Toshiyuki Kita (English)

Toshiyuki Kita is a Japanese interior designer, known and appreciated in the whole world; he was born in Osaka in 1942 and has lived and worked between Osaka and Milan, establishing and directing important design offices in both cities. Among his most renowned works the Wink chair and the Kick table need special mention, both displayed at MoMA in New York. He has been designing furniture and components since the 60s for Moroso, Cassina, Magis; some of his works are displayed at Centre Georges Pompidou in Paris, he has also staged different personal exhibitions in Barcelona, Helsinky and Singapore. Kita is a supporter of the positive impact and effect of technology on our life, this personal opinion is visible in his works, if we think for example to the small Wakamaru robot, created in 2003 for Mitsubishi, a small robot with big black eyes. His carreer has begun with the development of new products for a company specialized in the processing of aluminum.

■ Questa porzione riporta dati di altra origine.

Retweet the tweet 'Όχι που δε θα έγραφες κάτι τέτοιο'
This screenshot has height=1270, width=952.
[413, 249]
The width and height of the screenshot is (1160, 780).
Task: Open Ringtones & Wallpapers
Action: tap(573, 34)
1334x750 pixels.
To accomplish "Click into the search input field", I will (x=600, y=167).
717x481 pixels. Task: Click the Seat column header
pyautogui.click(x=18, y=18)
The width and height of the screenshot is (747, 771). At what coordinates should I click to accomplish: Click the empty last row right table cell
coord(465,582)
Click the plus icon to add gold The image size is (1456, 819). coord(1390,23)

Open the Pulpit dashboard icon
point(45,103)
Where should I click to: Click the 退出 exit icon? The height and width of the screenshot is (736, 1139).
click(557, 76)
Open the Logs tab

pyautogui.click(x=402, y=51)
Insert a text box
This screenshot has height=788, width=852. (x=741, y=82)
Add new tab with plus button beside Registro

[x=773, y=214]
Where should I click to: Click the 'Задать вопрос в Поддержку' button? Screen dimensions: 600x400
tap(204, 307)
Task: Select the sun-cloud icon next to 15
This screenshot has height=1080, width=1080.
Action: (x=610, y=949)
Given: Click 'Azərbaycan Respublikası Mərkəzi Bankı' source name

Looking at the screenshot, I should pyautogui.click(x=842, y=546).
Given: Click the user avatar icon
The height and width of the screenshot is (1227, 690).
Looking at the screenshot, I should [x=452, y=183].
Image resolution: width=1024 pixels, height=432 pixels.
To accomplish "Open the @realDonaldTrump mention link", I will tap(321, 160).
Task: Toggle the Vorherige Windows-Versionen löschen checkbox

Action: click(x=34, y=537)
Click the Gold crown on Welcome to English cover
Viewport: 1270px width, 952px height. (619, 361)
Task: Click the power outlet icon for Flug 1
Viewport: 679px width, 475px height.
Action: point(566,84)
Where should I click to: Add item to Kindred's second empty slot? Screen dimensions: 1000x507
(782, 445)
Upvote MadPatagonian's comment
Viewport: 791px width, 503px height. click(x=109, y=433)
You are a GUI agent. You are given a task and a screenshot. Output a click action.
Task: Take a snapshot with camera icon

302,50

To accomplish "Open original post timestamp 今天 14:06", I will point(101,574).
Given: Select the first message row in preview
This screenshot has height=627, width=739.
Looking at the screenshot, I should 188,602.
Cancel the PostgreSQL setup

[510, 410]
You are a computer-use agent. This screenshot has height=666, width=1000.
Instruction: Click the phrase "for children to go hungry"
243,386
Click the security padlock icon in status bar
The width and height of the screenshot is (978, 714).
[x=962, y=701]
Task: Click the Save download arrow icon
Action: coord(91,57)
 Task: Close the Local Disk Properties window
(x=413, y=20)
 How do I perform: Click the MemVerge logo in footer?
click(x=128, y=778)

He has been working in Italy since 1969, especially in the field of furnishing, starting to design the visionary Saruyama Island for Moroso, which will become reality at the end of the 80s. Saruyama is a mini-structure fit for habitation which widens the horizon of its possible spacial configurations. The project is constitued of a central sofa, around which a sort of achipelago of other colourful islands made up of small seats expands itself together with a chaise longue and some small tables. Every single element interprets a movement, a variation on the flow, and represents it with a formal structure, coherent to the organic structure of the initial project. Kita has been an important protagonist in several editions of Salone del Mobile in Milan, where he has had the chance to show his creations, born from the encounter of modelled natural materials, coming from the Japanese tradition, and the new environment friendly technologies. In 2011, Kita has received the prestigious prize “Compasso d'Oro” from ADI (Associazione per il Disegno Industriale), for his incredible career.